離婚と慰謝料
離婚における慰謝料とは、離婚原因を作った側が苦痛を受けた側に支払う損害賠償金のことをいいます。
慰謝料を請求して金銭が支払われるのは、暴力、精神的虐待、不貞行為など明らかに一方に非がある場合のほか、浪費、借金、性交渉の拒否、病気を隠す、過度の宗教活動、犯罪を犯すなど、一見すると慰謝料の請求をあきらめてしまいそうなものまで理由は様々あります。 反対に慰謝料を請求しても金銭を支払われないのは、婚姻関係は破綻しているけれどもその原因が夫婦双方にある場合や、どちらに婚姻破綻の原因があるとはっきり言えない場合、また離婚に至る原因を作った本人が慰謝料を請求した場合などがあります。
つまり慰謝料とは、不法行為による損害賠償請求なわけですから、夫婦のどちらか一方に主たる有責行為がある場合に慰謝料の請求が認められ、双方に有責行為となるものがない場合や双方に婚姻関係を破綻させる行為があった場合、一方の責任とは決められない場合には慰謝料の請求は認められないのです。 慰謝料の金額に、この有責の割合が影響します。
なお財産分与と同様、慰謝料の請求は離婚成立前でも成立後でも可能です。但し、慰謝料を離婚後に請求する場合、時効は離婚成立日から起算して3年です。それ以後請求することはできません。
*-*-*
[指示] 上記の離婚慰謝料についての文章のうち、「つまり慰謝料とは、不法行為に」から「後請求することはできません。」までを、両端の語句も含めて一字一句違えずに書き写してください。

[データ抜粋]
*-*-*
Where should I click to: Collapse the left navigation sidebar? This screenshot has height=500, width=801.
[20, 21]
*-*-*
[回答]
つまり慰謝料とは、不法行為による損害賠償請求なわけですから、夫婦のどちらか一方に主たる有責行為がある場合に慰謝料の請求が認められ、双方に有責行為となるものがない場合や双方に婚姻関係を破綻させる行為があった場合、一方の責任とは決められない場合には慰謝料の請求は認められないのです。 慰謝料の金額に、この有責の割合が影響します。
なお財産分与と同様、慰謝料の請求は離婚成立前でも成立後でも可能です。但し、慰謝料を離婚後に請求する場合、時効は離婚成立日から起算して3年です。それ以後請求することはできません。